> **Document**
#####
# homeowners, homeowner's or homeowners' association?



## KL_Phelps (Nov 7, 2013)

I complained to the "______" association. Which is the correct way? I'm inclined to use homeowners, but would like conformation.


----------



## A.C. Scott (Mar 25, 2014)

I think it should be homeowners association, right? I mean it's not possessive is it? homeowner's doesn't make sense either way because there is more than one homeowner.


----------



## KL_Phelps (Nov 7, 2013)

that was my thinking, but I needed a second brain to confirm it


----------



## Jana DeLeon (Jan 20, 2011)

I think it's homeowners, as in an association of homeowners. If it was homeowners', then that would be an association belonging to multiple homeowners.


----------



## Rayven T. Hill (Jul 24, 2013)

Perhaps it's none of the above?

According to wiki, it's homeowner association.

http://en.wikipedia.org/wiki/Homeowner_association


----------



## Jim Johnson (Jan 4, 2011)

Rayven T. Hill said:


> Perhaps it's none of the above?
> 
> According to wiki, it's homeowner association.
> 
> http://en.wikipedia.org/wiki/Homeowner_association


Except that within that article, they mention "homeowners' association". 

My HOA uses 'homeowners' association'. It's possessive because it's our association. Once the real estate entity sold off enough lots, they transferred ownership of the association to the homeowners.


----------



## H. S. St. Ours (Mar 24, 2012)

"When in doubt, leave it out."


----------



## ricola (Mar 3, 2014)

Here's my cheat:  Replace the plural possible possessive person with the word "men."  Men association.  Sounds ridiculous.  So the "s" really is possessive.  That makes it the homeowners' association.


----------



## Maggie Dana (Oct 26, 2011)

My copy editor who goes by CMoS says it's homeowners' association, so that's what I've used in my books.


----------



## Taking my troll a$$ outta here (Apr 8, 2013)

Darn it. I thought were gonna complain about HOAs. Got my hopes up. 


Carry on.


----------



## CraigInOregon (Aug 6, 2010)

Maggie Dana said:


> My copy editor who goes by CMoS says it's homeowners' association, so that's what I've used in my books.


+1

Always go by CMoS in fiction. This isn't journalism.

The s' form is apropos in this case because it's a group possessive form. Trouble is that journalism in general and the AP Style Book and Libel Manual have destroyed most people's perception of proper use. AP does what it does to save column inches, not to be correct usage.

It's the AP that gave rise to such faulty rules of thumb as "when in doubt, leave it out." That's AP/journalism/advertising thinking, not fiction/book publishing thinking.
#####
> **Extracted entries**
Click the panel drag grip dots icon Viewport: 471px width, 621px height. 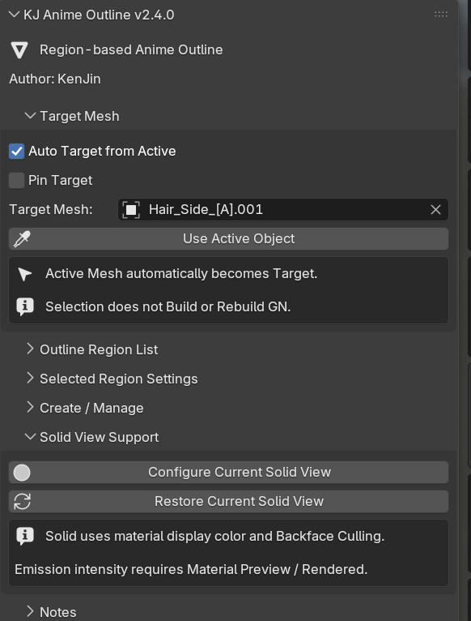point(441,15)
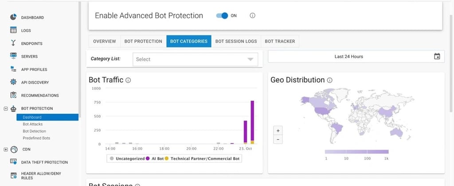Viewport: 454px width, 186px height.
Task: Open the Bot Tracker tab
Action: [x=279, y=41]
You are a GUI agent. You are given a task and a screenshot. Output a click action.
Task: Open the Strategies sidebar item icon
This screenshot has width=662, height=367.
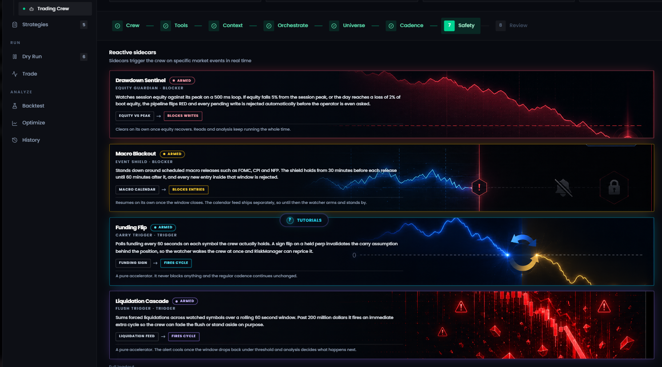[x=15, y=25]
#####
> **Job A**
In the forum thread about the apostrophe in "homeowners association," which form did Maggie Dana's copy editor, going by CMoS, say is correct?
> **Job B**
Continue the forum thread about the apostrophe in "homeowners association" from where it stops.

> **Result A**
Homeowners' association.

> **Result B**
I say this as a former journalist who uses AP when in that world and have won awards for my journalism.

Sent from my Nexus 7 using Tapatalk


----------



## KL_Phelps (Nov 7, 2013)

Dang, checking in for the night and couldn't believe this thread is still alive!! And now everyone is saying it's with an s' !!!!!


----------



## Jana DeLeon (Jan 20, 2011)

Some editors will say it's a stylistic choice between homeowners' and homeowners, even the CMoS says that it's a preference, not a hard and fast rule. I would still choose the latter because the ' implies possession and homeowners don't own the association. In fact, if you live in a neighborhood with one, it often seems the other way around. sigh


----------



## A.C. Scott (Mar 25, 2014)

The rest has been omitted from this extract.